PROBLEM: Exactly reproduce the line containing "Click the Model Rank column header" and all later lines to the end of the entries, leaving the pictures out of your copy.

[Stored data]
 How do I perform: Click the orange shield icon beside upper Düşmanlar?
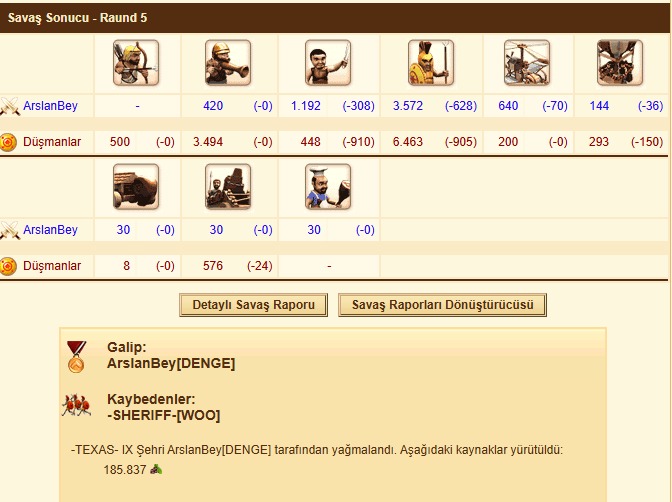(x=8, y=142)
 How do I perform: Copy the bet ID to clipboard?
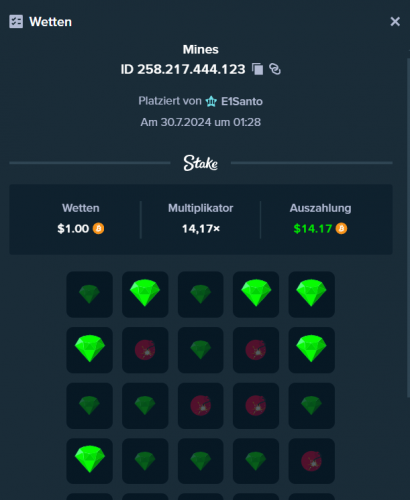(x=257, y=69)
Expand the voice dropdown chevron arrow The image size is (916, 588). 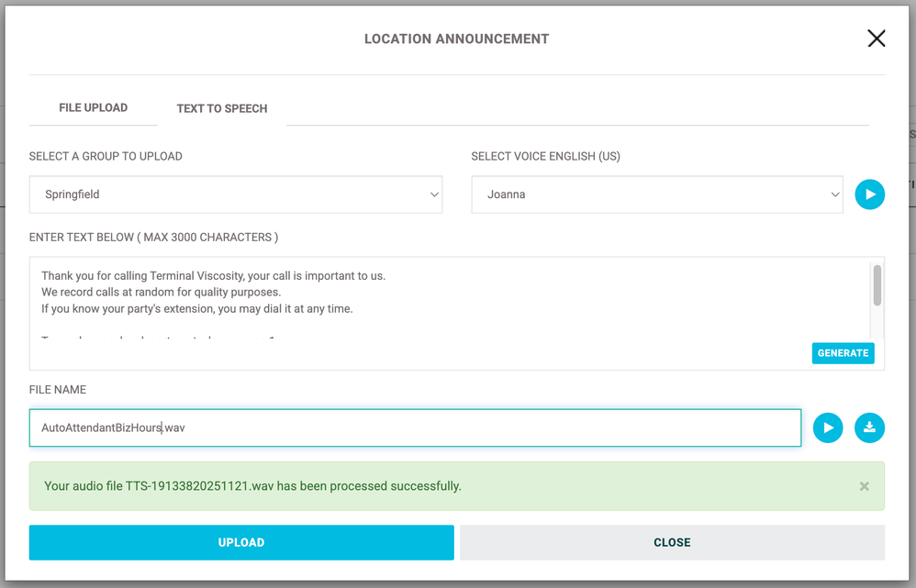coord(833,194)
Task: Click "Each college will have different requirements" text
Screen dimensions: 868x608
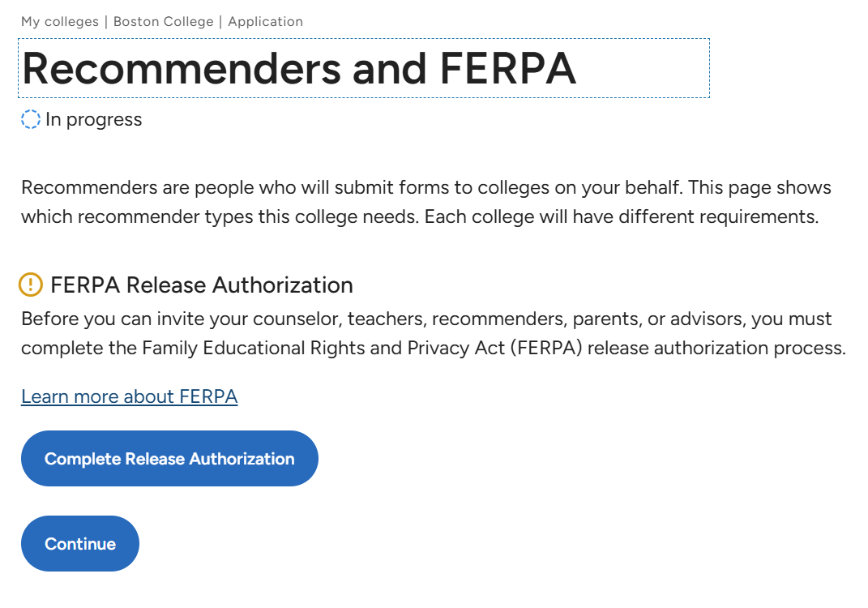Action: (x=621, y=216)
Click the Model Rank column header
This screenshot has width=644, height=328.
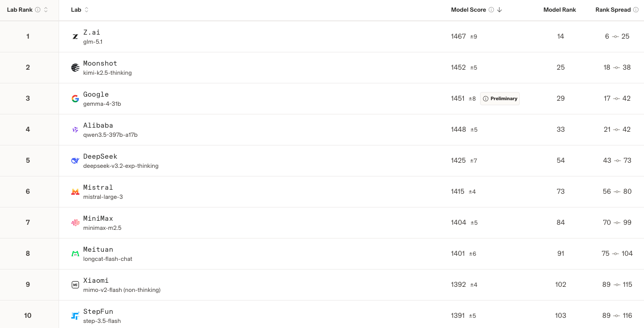tap(559, 10)
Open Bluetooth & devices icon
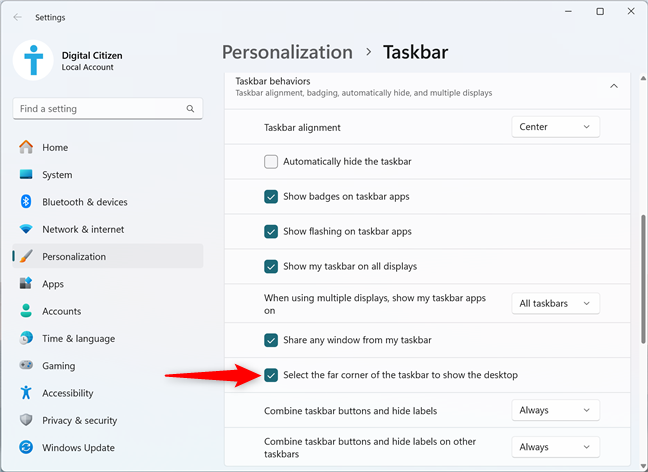The height and width of the screenshot is (472, 648). click(26, 202)
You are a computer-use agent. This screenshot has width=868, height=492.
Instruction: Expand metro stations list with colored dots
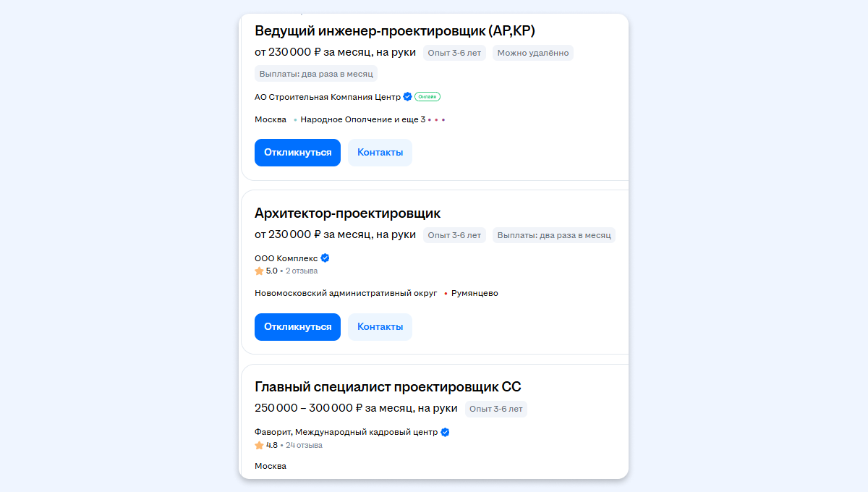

OUTPUT OF THE EXERCISE:
Click the Model Rank column header
This screenshot has width=644, height=328.
tap(559, 10)
Open Bluetooth & devices icon
The height and width of the screenshot is (472, 648). click(26, 202)
You are a computer-use agent. This screenshot has width=868, height=492.
Instruction: Expand metro stations list with colored dots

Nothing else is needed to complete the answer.